• [Instruction]: Convert the stretch of lines from the one containing "Task: Open the Arrange menu" through the end into a Markdown table with the columns "No." and "Line", skipping any blank lines.

[Lines of data]
━━━

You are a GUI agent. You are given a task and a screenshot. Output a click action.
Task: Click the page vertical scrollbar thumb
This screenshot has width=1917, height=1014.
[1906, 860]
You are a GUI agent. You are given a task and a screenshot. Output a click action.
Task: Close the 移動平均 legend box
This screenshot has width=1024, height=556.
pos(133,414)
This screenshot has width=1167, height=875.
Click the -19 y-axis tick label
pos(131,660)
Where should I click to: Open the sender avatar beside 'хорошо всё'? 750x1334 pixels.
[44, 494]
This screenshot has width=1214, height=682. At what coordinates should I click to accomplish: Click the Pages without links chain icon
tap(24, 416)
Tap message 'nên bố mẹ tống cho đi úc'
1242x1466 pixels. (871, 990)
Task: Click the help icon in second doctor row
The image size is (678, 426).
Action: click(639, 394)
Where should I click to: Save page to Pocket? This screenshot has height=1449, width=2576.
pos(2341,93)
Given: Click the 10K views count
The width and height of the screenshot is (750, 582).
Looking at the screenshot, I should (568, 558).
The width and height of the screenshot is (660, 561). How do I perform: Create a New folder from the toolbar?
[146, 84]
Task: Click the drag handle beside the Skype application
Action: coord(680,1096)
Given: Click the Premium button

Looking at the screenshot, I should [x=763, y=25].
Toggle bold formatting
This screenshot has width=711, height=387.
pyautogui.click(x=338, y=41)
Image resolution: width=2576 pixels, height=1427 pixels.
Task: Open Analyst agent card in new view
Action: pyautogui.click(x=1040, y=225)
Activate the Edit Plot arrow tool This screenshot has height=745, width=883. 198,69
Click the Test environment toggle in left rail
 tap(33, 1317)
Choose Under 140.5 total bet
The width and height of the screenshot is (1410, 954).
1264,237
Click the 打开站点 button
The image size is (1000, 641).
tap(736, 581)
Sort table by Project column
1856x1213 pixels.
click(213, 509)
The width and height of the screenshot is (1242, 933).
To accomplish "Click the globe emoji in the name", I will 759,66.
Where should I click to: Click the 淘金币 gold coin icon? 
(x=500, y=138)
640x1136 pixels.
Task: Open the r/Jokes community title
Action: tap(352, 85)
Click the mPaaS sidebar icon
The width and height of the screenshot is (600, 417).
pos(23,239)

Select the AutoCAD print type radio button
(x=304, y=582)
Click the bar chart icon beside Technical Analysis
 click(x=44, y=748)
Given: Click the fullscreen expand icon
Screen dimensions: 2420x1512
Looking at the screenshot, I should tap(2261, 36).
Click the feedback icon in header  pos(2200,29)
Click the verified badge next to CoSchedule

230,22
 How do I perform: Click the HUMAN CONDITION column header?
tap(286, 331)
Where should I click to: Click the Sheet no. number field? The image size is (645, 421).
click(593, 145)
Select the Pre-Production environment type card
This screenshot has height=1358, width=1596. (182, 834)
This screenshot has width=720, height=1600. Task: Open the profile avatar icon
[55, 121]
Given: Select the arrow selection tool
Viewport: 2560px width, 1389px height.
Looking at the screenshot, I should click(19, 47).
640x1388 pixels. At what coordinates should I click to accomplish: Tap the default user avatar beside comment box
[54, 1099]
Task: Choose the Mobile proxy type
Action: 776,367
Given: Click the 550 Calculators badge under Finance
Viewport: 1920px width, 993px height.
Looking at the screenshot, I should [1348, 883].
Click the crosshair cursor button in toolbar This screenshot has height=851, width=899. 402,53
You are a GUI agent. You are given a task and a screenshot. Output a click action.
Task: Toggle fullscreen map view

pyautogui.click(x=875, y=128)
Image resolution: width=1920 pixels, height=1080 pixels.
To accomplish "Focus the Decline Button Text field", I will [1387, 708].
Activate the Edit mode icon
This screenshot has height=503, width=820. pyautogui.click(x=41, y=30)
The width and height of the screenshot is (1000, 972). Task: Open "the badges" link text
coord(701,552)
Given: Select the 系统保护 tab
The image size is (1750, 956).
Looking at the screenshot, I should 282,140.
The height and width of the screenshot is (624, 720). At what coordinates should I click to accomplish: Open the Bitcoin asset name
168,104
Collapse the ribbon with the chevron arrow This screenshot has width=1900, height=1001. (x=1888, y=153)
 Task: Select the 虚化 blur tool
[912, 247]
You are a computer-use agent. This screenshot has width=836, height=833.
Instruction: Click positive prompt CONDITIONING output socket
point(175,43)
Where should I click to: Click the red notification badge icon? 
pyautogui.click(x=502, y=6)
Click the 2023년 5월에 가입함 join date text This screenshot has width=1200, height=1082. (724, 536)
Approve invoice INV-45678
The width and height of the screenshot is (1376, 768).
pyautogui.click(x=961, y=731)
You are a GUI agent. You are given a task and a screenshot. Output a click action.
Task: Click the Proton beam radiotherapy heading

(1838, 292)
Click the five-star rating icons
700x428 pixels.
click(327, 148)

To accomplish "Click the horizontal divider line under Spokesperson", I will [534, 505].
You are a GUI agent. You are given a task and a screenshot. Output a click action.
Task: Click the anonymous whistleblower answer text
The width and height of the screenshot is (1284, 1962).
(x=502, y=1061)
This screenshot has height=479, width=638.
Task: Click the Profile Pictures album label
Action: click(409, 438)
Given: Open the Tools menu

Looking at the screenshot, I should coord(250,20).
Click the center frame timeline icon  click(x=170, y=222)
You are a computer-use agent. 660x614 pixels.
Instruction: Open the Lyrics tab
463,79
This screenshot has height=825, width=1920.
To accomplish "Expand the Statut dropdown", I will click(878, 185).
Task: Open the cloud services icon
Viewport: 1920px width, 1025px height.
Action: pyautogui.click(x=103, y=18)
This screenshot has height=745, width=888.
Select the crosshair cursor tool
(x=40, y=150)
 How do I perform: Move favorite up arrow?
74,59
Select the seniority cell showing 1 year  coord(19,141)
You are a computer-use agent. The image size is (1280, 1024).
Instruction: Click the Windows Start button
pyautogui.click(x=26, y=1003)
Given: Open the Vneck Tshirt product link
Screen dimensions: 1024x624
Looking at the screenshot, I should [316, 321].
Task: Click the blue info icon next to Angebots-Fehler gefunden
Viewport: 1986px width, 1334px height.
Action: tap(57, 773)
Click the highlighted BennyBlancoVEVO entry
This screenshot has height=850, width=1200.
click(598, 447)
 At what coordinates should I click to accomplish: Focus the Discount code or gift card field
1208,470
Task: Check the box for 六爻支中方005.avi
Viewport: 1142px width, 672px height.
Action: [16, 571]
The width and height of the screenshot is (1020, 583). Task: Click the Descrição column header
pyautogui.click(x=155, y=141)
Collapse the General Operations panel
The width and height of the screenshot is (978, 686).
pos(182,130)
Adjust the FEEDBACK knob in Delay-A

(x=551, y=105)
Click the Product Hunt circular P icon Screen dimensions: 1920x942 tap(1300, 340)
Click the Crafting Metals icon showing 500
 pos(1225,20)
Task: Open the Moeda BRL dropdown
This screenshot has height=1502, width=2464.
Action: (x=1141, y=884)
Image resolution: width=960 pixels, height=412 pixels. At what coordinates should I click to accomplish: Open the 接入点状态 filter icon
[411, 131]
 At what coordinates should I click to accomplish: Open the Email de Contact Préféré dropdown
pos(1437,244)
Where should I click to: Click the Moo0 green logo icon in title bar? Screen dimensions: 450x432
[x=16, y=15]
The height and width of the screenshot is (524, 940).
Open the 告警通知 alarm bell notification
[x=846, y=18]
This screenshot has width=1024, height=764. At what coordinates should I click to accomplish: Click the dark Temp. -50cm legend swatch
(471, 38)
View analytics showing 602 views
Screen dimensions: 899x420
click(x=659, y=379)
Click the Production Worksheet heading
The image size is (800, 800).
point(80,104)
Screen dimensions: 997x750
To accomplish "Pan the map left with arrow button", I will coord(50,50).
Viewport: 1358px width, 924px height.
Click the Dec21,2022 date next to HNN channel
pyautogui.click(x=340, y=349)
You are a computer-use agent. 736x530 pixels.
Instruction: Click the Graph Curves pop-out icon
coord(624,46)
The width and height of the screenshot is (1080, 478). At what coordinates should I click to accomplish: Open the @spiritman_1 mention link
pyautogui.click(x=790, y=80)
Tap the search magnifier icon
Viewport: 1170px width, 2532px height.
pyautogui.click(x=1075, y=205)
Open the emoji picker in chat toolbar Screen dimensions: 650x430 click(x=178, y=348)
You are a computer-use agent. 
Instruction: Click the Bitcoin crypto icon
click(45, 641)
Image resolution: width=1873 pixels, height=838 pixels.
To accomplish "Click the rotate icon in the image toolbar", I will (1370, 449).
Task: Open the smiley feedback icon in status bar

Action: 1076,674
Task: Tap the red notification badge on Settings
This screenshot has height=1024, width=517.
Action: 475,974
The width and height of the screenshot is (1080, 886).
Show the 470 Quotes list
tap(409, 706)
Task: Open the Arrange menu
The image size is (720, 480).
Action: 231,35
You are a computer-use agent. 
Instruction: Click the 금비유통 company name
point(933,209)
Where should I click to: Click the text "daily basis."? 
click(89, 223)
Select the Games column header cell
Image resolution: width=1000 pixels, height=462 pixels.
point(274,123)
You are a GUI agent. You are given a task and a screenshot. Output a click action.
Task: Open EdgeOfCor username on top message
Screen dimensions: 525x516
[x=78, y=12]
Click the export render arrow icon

━━━

• [Task solution]:
| No. | Line |
|---|---|
| 1 | Task: Open the Arrange menu |
| 2 | The image size is (720, 480). |
| 3 | Action: 231,35 |
| 4 | You are a computer-use agent.  |
| 5 | Instruction: Click the 금비유통 company name |
| 6 | point(933,209) |
| 7 | Where should I click to: Click the text "daily basis."?  |
| 8 | click(89, 223) |
| 9 | Select the Games column header cell |
| 10 | Image resolution: width=1000 pixels, height=462 pixels. |
| 11 | point(274,123) |
| 12 | You are a GUI agent. You are given a task and a screenshot. Output a click action. |
| 13 | Task: Open EdgeOfCor username on top message |
| 14 | Screen dimensions: 525x516 |
| 15 | [x=78, y=12] |
| 16 | Click the export render arrow icon |